My breastfeeding journey was a pathetic one. When I was pregnant, everyone was asking me whether I will breastfeed my baby. Looking at my decent boobs,  "Of course!", I exclaimed.

Then came the baby, but I was too weak after the surgery, because of that I missed my window of opportunity of introducing my lovely boobs to baby. Later, when we reached home, came the Confinement Lady who told me that I shud rest after a major surgery and let her bottlefeed baby during the nights, hence baby was taken away from me, again I missed the golden hour to establish milk supply during midnite. The electric pump was not doing any good, I have the milk but I can't pump it out, it was frustrating. All i got was elongated deformed nipples. Left with no choice, I nursed baby during the day.

One month later, when the Dr. confirmed that bloody stool are caused by Soya Milk Protein and Cow's Milk Protein allergy. I was really determined to exclusively breastfeed my baby but that was just wishful thinking because of poor establishment during the 1st month, milk supply was really low, after 45mins to 1hour of nursing, I have to supplement it with formula. I never give up, I always believe that I will produce enough milk for my baby.

For the first 3 months, baby was drinking from the boobs and later supplement with bottle. He took the boobs n bottle like a pro. Then when I went back to work on the 4th month, my milk supply has never increased. EBM was just 2.5oz to 3oz a day.

Baby went on nursing strike! I felt rejected! It was heart breaking but giving up wasn't in my dictionary. I tried all sorts of things to increase breastmilk. I had Fenugreek, Red Raspberry Leaves, Papaya Fish Head Soup, Malunggay Leaf, Barley, Cod Fish, Spirullina, Oatmilk, Soyamilk anything you can find on the internet just to INCREASE BREAST MILK. I was really determined! If you tell me taking hamster or monkey shit will increase supply, I swear to the moon that I'll give it a try. I even went to the doctors and let them fiddled with my boobs, both of them taught me hand expression. I was the master of Hand Expression at no time, but there's a price to pay, I ended up having bruises around the boobs. Back then, I could only yield less than 0.5oz a day! It was discouraging.

When Isaac started taking solids at 6 months, I told myself 'MAYBE' its about time to stop. Even I don't produce a lot of milk, I struggled for at least 3 weeks just because of weaning guilt. So many things crossed the mind and most of them were negative. I was struggling, learning and looking for an answer, it was an emotional journey I must admit.
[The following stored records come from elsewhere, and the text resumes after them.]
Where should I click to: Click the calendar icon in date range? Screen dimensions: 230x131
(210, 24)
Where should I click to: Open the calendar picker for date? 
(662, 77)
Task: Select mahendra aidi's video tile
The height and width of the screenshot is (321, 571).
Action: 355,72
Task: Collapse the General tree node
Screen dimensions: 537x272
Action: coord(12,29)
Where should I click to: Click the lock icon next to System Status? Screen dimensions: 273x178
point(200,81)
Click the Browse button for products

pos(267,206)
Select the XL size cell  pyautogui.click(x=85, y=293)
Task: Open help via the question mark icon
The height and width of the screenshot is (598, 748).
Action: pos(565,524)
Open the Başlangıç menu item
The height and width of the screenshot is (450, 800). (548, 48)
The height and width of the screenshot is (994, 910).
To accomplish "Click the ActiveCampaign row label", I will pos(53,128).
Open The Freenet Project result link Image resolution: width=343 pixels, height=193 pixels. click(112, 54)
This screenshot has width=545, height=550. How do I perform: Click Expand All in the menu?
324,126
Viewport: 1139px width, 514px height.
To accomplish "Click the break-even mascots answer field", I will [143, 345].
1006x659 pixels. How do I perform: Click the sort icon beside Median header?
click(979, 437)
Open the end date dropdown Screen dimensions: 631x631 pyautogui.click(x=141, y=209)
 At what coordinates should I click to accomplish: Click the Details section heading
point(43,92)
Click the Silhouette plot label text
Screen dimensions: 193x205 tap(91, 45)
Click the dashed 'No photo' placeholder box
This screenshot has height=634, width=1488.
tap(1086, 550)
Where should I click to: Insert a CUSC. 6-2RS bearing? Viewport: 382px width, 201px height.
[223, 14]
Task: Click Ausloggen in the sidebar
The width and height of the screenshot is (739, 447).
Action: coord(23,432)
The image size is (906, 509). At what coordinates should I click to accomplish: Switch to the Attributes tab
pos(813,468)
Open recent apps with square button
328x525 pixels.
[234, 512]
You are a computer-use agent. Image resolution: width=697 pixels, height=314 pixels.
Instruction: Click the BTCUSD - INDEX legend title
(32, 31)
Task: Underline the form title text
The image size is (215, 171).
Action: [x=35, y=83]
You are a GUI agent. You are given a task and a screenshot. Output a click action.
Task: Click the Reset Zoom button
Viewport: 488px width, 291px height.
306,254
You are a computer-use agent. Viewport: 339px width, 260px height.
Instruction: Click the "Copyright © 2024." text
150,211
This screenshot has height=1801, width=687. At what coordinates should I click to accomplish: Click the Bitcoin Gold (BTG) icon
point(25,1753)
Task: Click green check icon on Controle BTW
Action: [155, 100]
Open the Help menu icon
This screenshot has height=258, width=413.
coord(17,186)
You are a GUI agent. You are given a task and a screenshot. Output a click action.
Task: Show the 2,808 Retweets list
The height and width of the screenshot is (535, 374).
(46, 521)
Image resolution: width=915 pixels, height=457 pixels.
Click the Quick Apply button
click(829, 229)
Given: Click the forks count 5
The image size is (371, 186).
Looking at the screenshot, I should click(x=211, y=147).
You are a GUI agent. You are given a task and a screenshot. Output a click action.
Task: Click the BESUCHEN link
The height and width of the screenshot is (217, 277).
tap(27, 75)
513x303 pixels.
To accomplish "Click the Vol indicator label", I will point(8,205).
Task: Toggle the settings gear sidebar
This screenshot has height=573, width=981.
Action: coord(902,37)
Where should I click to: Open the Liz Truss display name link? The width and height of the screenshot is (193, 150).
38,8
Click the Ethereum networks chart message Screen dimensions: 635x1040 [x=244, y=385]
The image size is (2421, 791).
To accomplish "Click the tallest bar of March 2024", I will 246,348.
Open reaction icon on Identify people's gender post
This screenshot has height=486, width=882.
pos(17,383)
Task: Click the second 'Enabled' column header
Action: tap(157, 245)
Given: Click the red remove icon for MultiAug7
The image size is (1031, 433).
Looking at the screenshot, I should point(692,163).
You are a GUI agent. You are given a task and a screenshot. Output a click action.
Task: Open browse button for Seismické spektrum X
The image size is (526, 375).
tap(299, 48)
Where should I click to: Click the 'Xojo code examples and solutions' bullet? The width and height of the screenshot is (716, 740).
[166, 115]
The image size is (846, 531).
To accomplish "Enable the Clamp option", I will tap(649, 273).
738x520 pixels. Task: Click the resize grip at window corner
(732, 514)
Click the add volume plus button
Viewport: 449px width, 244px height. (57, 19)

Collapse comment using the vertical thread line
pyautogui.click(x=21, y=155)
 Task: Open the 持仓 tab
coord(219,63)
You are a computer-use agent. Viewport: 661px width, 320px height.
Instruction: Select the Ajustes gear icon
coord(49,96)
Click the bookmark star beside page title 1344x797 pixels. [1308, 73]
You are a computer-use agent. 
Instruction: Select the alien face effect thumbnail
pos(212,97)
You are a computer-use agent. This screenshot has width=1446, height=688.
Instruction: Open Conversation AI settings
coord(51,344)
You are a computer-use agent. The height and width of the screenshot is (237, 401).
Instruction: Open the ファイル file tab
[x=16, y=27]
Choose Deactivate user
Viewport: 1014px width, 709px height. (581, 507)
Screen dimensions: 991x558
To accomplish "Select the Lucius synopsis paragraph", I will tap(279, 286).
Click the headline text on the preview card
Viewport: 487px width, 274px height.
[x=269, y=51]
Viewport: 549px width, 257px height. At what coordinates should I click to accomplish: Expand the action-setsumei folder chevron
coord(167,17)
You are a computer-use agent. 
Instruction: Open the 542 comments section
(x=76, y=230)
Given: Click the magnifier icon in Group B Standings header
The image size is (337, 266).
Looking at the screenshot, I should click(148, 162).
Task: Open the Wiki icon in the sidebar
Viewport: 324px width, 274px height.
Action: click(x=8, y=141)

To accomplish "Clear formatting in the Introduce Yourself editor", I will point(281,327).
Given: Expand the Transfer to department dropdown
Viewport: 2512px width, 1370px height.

When all I could see was soreness and bruises, I picked up the cues and I decided to listen to my boobs. And I think I made the very right choice. So I'm glad I have a pair of smart talking boobs and also a smart son who thinks that sucking on mummy's nen nen is such a waste of time. THE END

6 comments:

Julie said...

You are a great mommy. Many would have given up in the beginning but you didn't.

You'd learnt from experience so you'll know what to do for your next baby.

Marie said...

Julie, you are a great mummy too. Yea, i shud learn from experience, and also learn from all you great mummies out there.

Elaine Yong said...

add oil.. :)

mNhL said...

LOL! Sorry to laugh but the last paragraph was really funny. Sometimes, we have to act according to our instict. I did not managed to BF both my kids too. 1st lack of encouragement from family. MIL always think feeding formula is easier. 2nd lack of confidence and lazy too. But I believe, nowadays formula milk are formulated as good as BF.

mom2ashleyaidan said...

tell me about it - about the weaning guilt. I had that guilt too especially after having ashley. then i convinced myself that a happy mom makes a happy baby. If mom i stressed, the baby can pick it up and be stressed too. You are happier now right ? :) Enjoy motherhood!:)

Angeleyes said...

It's ok.... there is always a next time!

To know that you've done your best is good enough... Bravo mommy!